Understanding how to take the derivative of vector functions is key in vector calculus. A vector function takes a scalar variable (like time \( t \)) and returns a vector. When differentiating vector functions, it's important to do it component-wise.

• Each part of the vector function is treated independently under differentiation.
• If \( \mathbf{r}(t) \) is a vector function, its derivative \( \frac{d}{dt} \mathbf{r}(t) \) is found by taking the derivative of each component.
• The derivative gives you a new vector that describes how the original vector changes over time.

To address the original problem, we split the vector expressions using the triple product identity into separate terms. Each term then involves finding the derivative of dot products or vector functions, both of which follow well-established differentiation rules.

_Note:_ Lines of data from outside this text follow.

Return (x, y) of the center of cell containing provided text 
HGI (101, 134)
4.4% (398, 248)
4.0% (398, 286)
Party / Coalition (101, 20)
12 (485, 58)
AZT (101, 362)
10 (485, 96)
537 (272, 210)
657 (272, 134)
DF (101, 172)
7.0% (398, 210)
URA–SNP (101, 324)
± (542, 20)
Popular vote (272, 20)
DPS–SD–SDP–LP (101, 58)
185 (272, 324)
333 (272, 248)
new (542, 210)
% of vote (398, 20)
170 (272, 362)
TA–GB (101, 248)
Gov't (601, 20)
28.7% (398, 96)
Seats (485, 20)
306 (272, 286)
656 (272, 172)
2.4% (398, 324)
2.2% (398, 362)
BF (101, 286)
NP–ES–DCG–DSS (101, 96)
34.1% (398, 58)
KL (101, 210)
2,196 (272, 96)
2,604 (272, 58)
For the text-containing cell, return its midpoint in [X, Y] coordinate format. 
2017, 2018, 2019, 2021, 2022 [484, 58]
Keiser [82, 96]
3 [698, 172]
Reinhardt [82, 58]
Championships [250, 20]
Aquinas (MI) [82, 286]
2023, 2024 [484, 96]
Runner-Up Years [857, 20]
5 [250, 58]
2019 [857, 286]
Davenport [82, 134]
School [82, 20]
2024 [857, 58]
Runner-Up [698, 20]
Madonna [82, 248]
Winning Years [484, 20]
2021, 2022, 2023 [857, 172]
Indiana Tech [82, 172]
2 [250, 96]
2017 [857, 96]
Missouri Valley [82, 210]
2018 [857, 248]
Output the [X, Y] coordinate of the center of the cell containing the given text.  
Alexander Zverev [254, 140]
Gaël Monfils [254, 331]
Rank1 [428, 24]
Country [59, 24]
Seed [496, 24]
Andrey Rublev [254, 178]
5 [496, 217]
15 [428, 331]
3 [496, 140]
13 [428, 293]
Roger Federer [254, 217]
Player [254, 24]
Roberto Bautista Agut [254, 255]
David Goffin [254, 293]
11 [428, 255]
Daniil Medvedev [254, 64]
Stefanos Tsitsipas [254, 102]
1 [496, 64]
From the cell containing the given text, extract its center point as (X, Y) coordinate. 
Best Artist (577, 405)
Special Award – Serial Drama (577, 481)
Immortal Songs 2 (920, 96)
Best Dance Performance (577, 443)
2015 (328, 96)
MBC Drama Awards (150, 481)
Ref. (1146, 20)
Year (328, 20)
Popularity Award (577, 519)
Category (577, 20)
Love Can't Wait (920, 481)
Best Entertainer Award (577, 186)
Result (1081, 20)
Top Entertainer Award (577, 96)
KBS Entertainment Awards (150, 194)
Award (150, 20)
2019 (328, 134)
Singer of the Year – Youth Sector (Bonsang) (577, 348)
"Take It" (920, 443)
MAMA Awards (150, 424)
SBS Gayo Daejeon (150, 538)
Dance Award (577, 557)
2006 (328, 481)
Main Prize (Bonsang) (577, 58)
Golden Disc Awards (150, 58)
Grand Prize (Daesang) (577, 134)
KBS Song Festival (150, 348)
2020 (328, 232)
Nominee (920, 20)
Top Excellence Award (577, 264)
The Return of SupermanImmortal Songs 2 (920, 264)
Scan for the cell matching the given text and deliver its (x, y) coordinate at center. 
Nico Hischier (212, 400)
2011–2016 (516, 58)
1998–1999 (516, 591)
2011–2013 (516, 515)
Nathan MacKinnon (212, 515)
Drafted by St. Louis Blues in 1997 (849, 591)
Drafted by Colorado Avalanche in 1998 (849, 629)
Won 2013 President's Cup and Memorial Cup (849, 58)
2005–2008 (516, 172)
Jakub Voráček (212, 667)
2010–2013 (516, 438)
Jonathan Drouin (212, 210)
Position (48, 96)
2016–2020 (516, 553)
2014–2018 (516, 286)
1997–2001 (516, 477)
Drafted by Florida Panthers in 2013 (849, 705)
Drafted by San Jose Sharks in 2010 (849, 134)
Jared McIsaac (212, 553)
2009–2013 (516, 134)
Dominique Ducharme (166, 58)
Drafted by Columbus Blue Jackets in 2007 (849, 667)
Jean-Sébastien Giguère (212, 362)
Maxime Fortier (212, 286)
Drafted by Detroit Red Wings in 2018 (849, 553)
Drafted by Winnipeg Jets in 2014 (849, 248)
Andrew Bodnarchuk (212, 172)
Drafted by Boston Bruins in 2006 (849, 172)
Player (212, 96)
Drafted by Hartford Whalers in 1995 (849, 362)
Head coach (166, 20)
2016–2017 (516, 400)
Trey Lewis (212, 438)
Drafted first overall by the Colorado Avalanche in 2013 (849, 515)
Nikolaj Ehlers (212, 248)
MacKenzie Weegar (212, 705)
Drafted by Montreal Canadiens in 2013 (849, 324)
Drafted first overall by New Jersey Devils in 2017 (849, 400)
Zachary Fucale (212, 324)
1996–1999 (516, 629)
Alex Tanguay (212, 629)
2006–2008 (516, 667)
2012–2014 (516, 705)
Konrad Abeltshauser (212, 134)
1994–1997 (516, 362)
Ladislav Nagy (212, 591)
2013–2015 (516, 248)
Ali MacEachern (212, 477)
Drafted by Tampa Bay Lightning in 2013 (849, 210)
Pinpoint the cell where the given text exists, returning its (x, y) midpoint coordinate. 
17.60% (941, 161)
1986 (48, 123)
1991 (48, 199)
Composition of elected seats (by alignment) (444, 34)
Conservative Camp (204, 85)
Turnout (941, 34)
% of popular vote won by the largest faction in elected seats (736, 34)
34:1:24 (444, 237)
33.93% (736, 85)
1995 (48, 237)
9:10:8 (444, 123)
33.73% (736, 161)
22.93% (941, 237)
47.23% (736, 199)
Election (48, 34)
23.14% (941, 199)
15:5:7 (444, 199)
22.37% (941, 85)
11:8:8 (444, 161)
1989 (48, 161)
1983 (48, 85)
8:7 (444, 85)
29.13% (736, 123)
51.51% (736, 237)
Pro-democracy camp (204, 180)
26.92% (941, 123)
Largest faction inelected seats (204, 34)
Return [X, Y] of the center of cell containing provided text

The product rule is a cornerstone of calculus used when differentiating products of two functions. For scalar functions, if \( u(t) \) and \( v(t) \) are functions of \( t \), the product rule states:

• \( \frac{d}{dt}[u(t) v(t)] = u'(t) v(t) + u(t) v'(t) \).
• Here, \( u'(t) \) is the derivative of \( u \), and \( v'(t) \) is the derivative of \( v \).

This rule can also extend to vector functions. When you have vector functions like in the given problem, each component of the vectors is differentiated separately using the product rule.
For example, when differentiating \((\mathbf{r}_{1}(t) \cdot \mathbf{r}_{3}(t)) \mathbf{r}_{2}(t)\), the derivative uses the product rule on the scalar dot product \(\mathbf{r}_{1}(t) \cdot \mathbf{r}_{3}(t)\) and the vector \(\mathbf{r}_{2}(t)\).It's crucial to respect the order of operations and the nature of dot products when using the product rule with vectors.